You are in the middle of a divorce or custody case and you attended mediation with the other party in which you successfully settled the issues. Upon doing so, you signed a mediated settlement agreement. You think that the case is over and you leave feeling somewhat relieved not having to fight anymore. However, issues could still arise. The question is whether those issues or arguments will be successful. Needless to say, you will need to fight them to ensure that the MSA, your agreement that you worked so hard for, will remain in effect and be enforced by the court.
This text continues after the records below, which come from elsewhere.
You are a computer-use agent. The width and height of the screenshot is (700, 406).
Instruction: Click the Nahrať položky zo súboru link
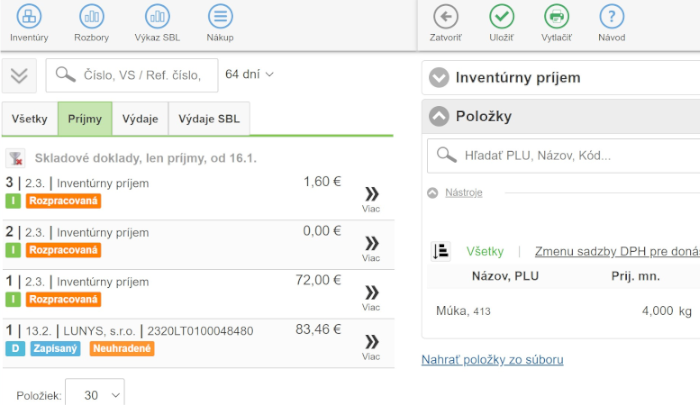pos(492,360)
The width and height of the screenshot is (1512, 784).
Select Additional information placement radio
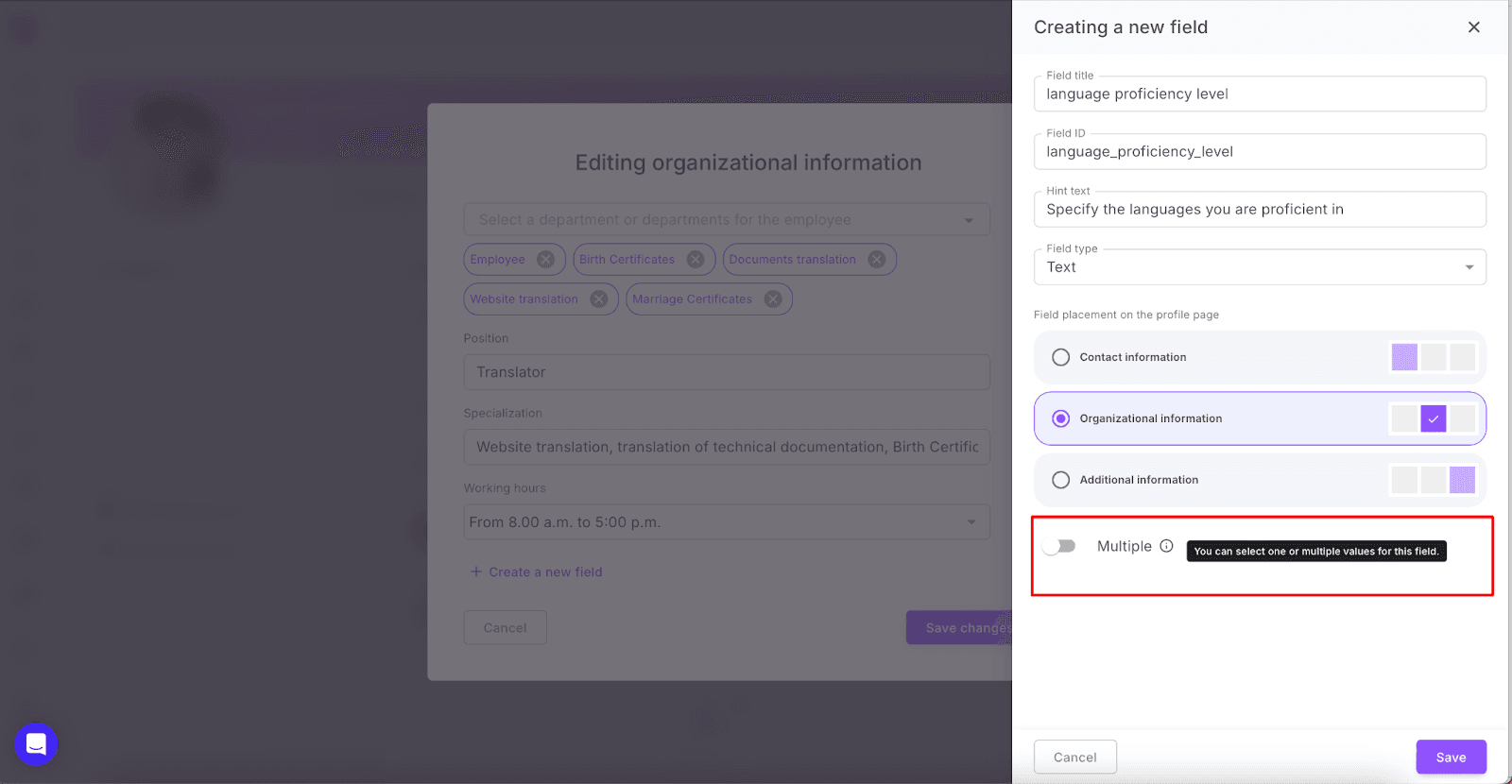1061,480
Mediated Settlement Agreements (MSAs) are classified as binding contracts between the parties as long as it satisfies certain requirements. In fact, Texas Family Code Section 153.0071(d) states that “a mediated settlement agreement is binding on the parties if the agreement” provides in large, bold, underlined lettering that the agreement cannot be revoked; is signed by all parties to agreement; and is signed by all party’s attorneys. You may think that if you have all of this met that you would not have to deal with any further issues. Unfortunately, this is a misunderstanding. If the other party is not happy with the MSA and the trial court’s enforcement of it, then they can appeal that decision. This is when you must look further into the statute, and it seems as though you are still protected. That is, Section153.0071 (e) states that “If the mediated settlement agreement meets the requirements in (d), then a party is entitled to a judgment notwithstanding another rule of law.” Thus, this means that if you satisfy the previous mentioned requirements, then this agreement is enforceable despite another rule of law such as contract law.
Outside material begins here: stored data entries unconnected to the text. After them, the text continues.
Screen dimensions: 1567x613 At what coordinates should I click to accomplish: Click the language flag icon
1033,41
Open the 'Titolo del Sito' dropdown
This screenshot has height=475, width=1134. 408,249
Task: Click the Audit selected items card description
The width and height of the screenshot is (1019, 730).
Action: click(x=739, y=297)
An example of where an MSA can be attacked is in a recent opinion from the Dallas 5th District Court of Appeals in In the Interest of C.H.C. and S.M.C., Children where a wife and husband entered into a MSA for the modification suit. However, after the trial court enforced the MSA and ruled on the remaining issues (which can be done according to case law and this Court), the wife was not happy. Thus, she appealed and argued on several issues that the MSA was not enforceable under contract law. In fact, she asserted such contractual defenses as absence of consideration, failure of consideration, mutual mistake, no meeting of the minds, missing terms, and ambiguity. The Court held that it will not make a decision on whether any of these defenses apply to an agreement under 153.0071. Rather, the Court addressed each defense and found the arguments to be wanting and wrong.
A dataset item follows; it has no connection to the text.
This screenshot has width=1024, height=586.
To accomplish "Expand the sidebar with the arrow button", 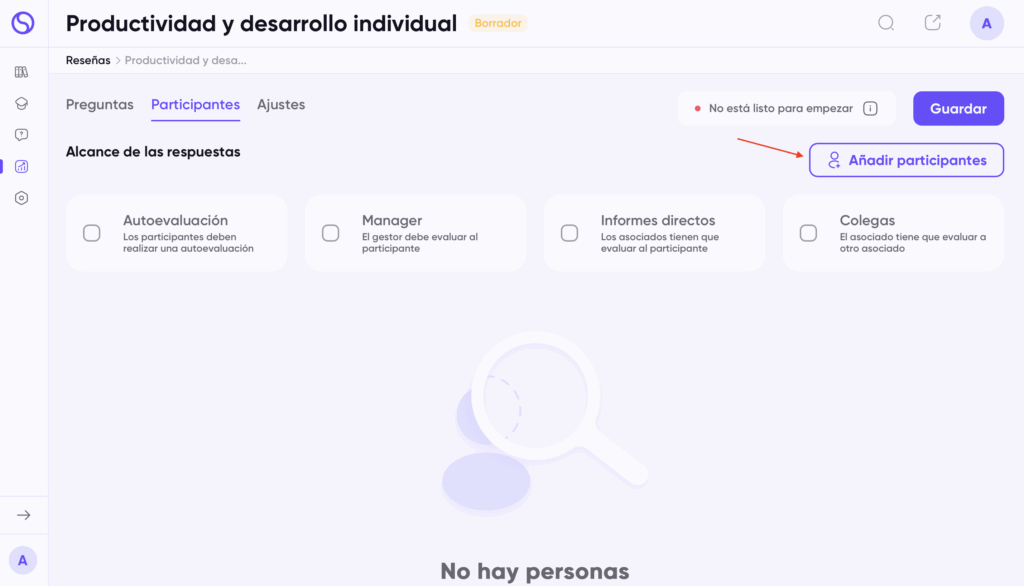I will coord(23,515).
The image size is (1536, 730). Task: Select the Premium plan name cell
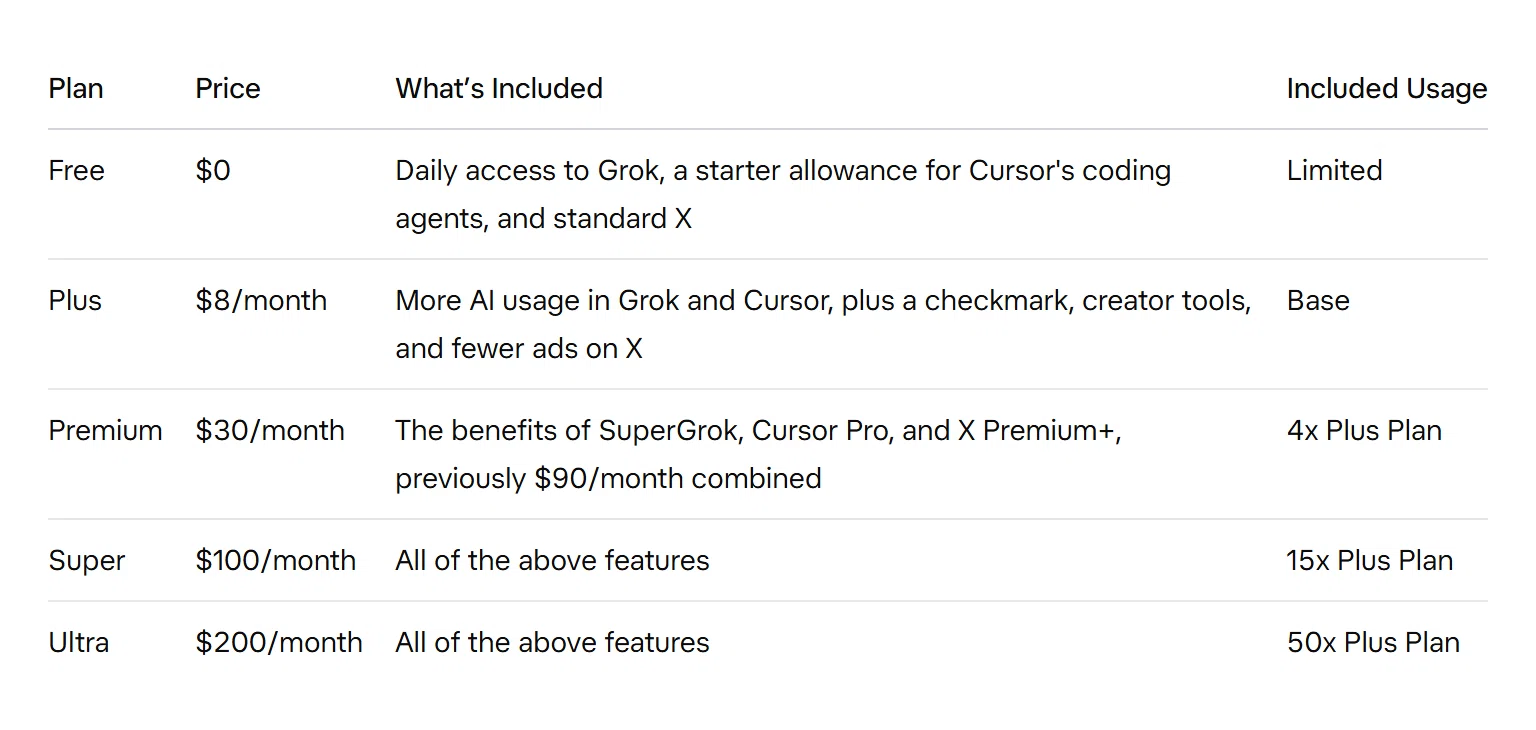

You can never ensure that the other party will not continue to fight you on the case (if they have the money, they most likely will if they are not happy with the outcome). However, mediations are still very helpful and this case reinforces that–if you have an MSA that meets all of the requirements and is enforceable, then a court is going to uphold it. This is why so many courts still encourage mediations as they do resolve so many cases. And even if the other party is not happy with the resolution in the MSA, this Court makes it clear that it will be incredibly difficult to change or avoid the MSA.